Figure 2.

High levels of RAD51 decrease HR-frequency and sensitize cells to MMC. (A) Representative examples for I-SceI-induced recombination frequencies in U2OS cells. Cells were transfected with the I-Sce-I linearized pGC substrate (bottom) and monitored as the number of GFP positive cells by FACS analysis. Transfection without linearized plasmids served as control (top). (B) Relative HR-frequency in U2OS cells with normal and high RAD51 expression after stable (left) or transient (right) transfection of the GFP-reporter. For both experiments a high level of RAD51 was induced for 24 h before transfection and HR-frequencies were calculated 24 h later. Columns depict the percentage of recombination events and bars represent the standard deviation of at least 3 experiments. Statistical analyses were performed using Student's t-test. (C) Relative HR-frequency in breast cancer cell lines with low, normal and high RAD51 expression. Cells were transiently transfected and HR-frequencies were calculated 24 h after transfection.
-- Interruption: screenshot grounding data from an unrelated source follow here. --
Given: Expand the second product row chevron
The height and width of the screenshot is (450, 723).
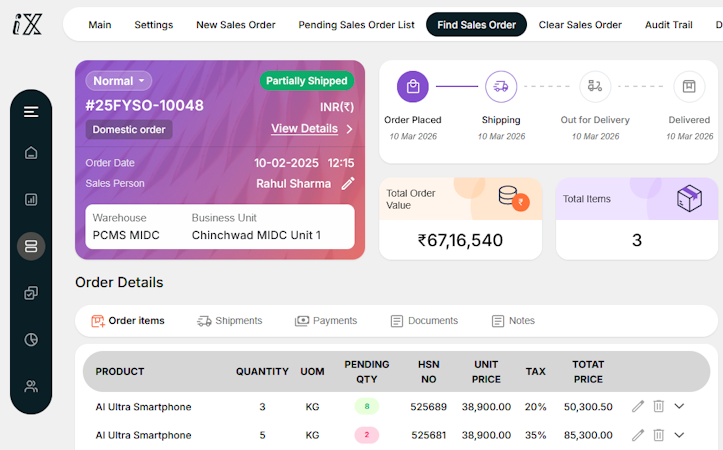Looking at the screenshot, I should click(x=679, y=435).
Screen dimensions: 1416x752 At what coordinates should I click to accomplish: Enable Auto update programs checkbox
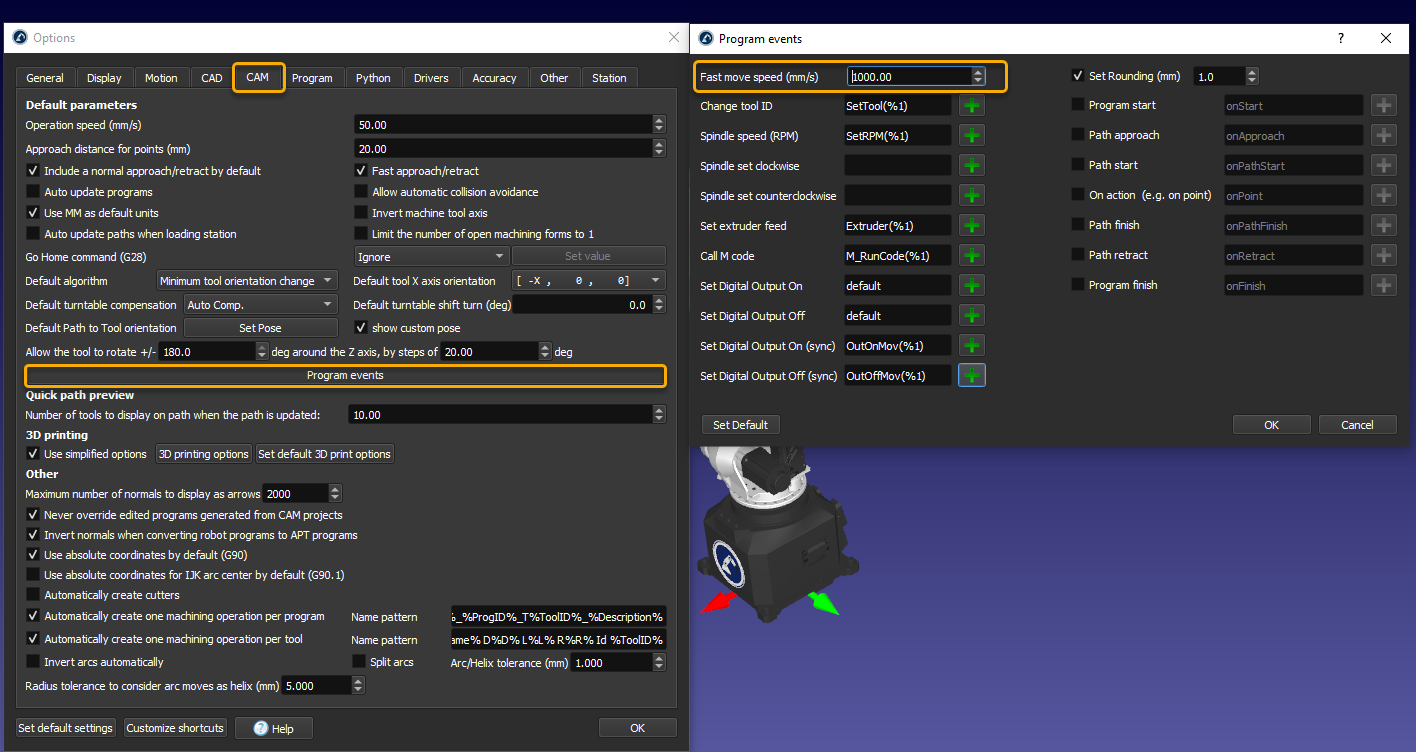tap(34, 192)
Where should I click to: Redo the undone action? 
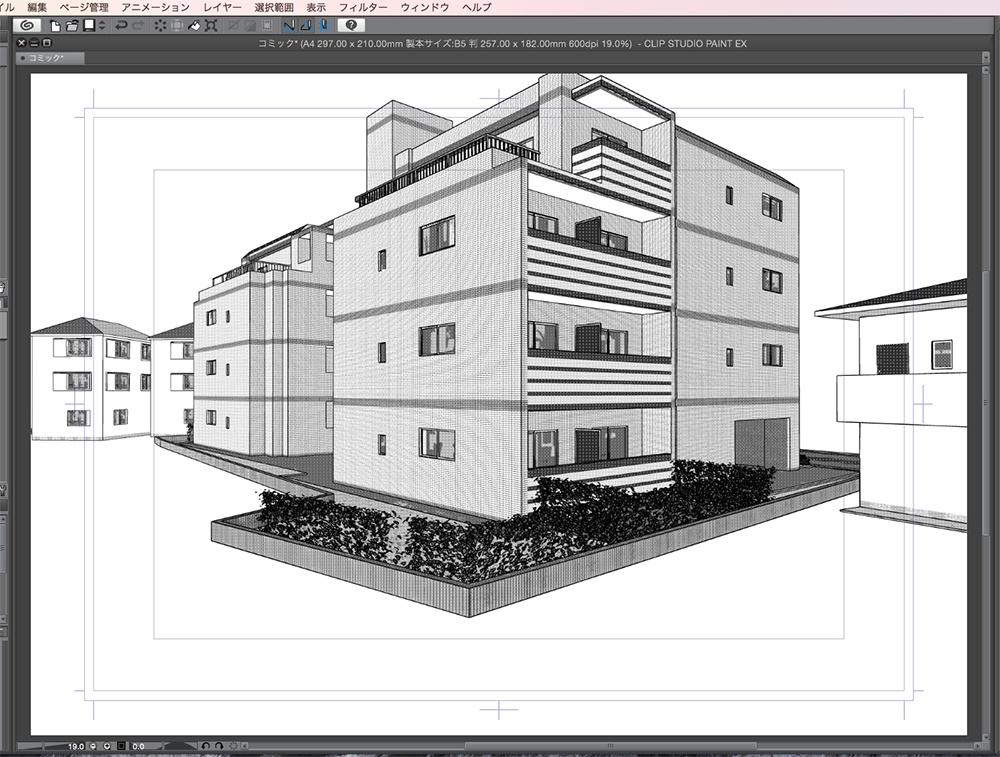pos(138,28)
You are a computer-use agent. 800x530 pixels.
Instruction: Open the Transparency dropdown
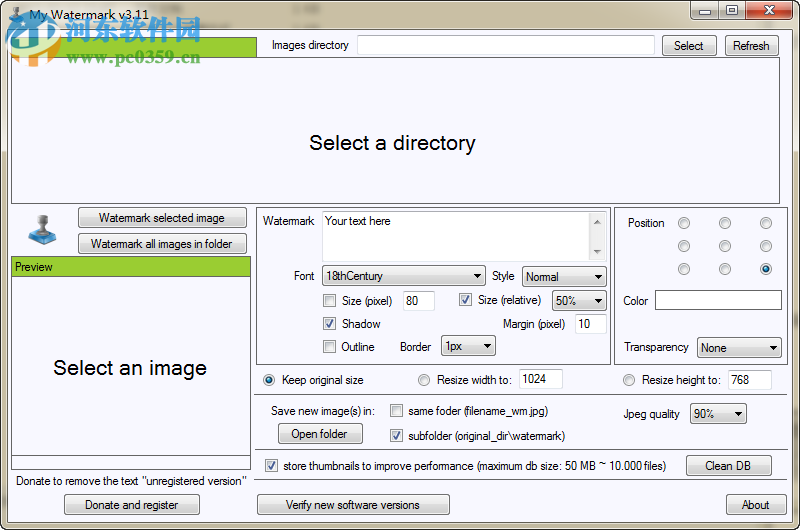point(738,348)
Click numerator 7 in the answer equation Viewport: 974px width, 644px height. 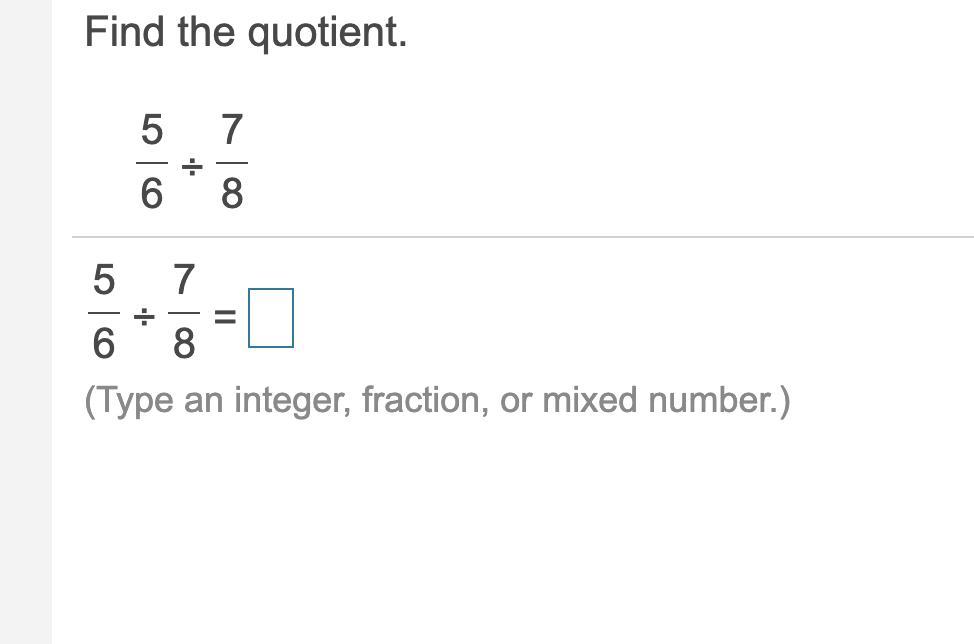[183, 280]
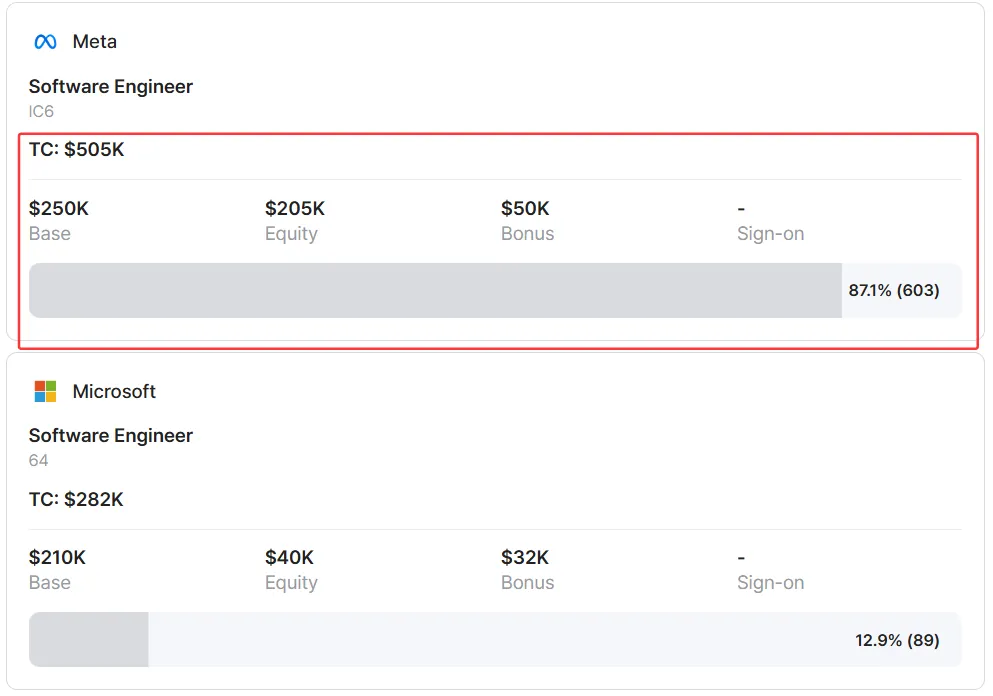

Symbols depict the percentage of recombination events and bars represent the standard deviation of at least 3 experiments. Statistical analyses were performed using Student's t-test. (D) Influence of RAD51 protein expression in different breast cancer cell lines on HR frequency. Data were taken from Figures 1B and 2C and fitted by linear regression analysis. (E) Cellular sensitivity to MMC in U2OS and (F) breast cancer cell lines. Exponentially growing cells were treated with increasing doses up to 60 nM MMC for 24h (U2OS) or with 1.5 µM (breast cancer cell lines) for 1 h and cellular sensitivity was monitored by colony formation. Data of at least 3 independent experiments were fitted by linear regression analysis (A) or statistical analysis was performed using Student's t-test (B).